A partire dagli anni ottanta tre nuove forme di legittimità prendono il centro della scena:
– La legittimità di imparzialità, articolata intorno alle “autorità indipendenti”;
– La legittimità di riflessività, articolata dalle “corti costituzionali”;
– La legittimità di prossimità, che esprime la direttezza.

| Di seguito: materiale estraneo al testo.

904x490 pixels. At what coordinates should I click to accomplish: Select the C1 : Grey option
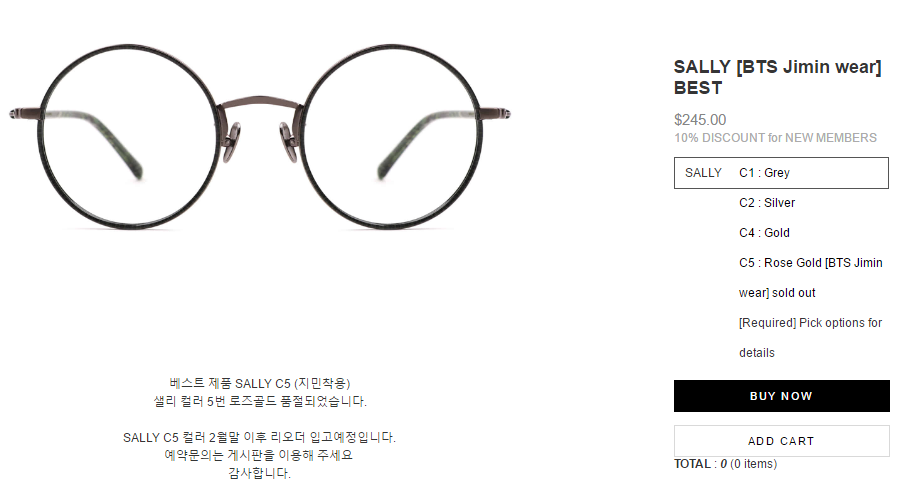pos(764,173)
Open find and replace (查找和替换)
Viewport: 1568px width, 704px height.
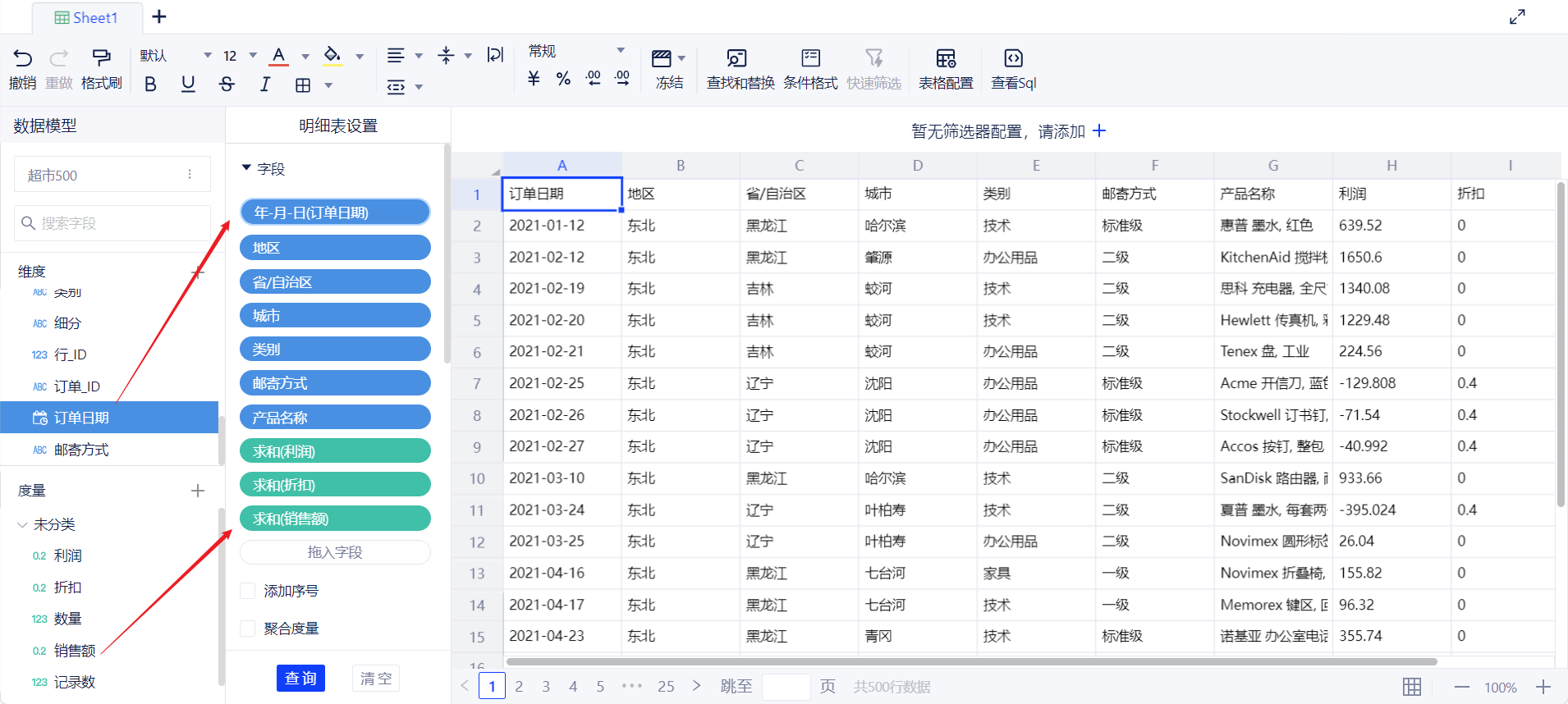[x=737, y=58]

Le prime nascono già nel 1887 in USA per sottrarre alle influenze politiche la regolazione di alcuni settori delicati e ad alto contenuto tecnico. L’imparzialità, che le organizza è il frutto di quattro elementi:
– la sottrazione alle pressioni politiche e l’indipendenza rispetto all’esecutivo;
– la qualità derivante dall’imparzialità;
– la possibilità di attivare politiche di lunga durata, sottratte al calendario elettorale e al mutevole consenso;
– la razionalità e coerenza presunte.
L’idea è di essere schermate dalle pressioni (cosa che rappresenta sempre il punto debole e delicato) ed avere meno democrazia per godere di più “diritto”.
La seconda figura della legittimazione è ancora più antica, è la “sovranità complessa” di Condorcet, in cui i “principi” fondamentali sono tenuti fermi dalla “costituzionalizzazione” per sottrarli appunto alla forma democratica ed ai suoi ondeggiamenti di parte.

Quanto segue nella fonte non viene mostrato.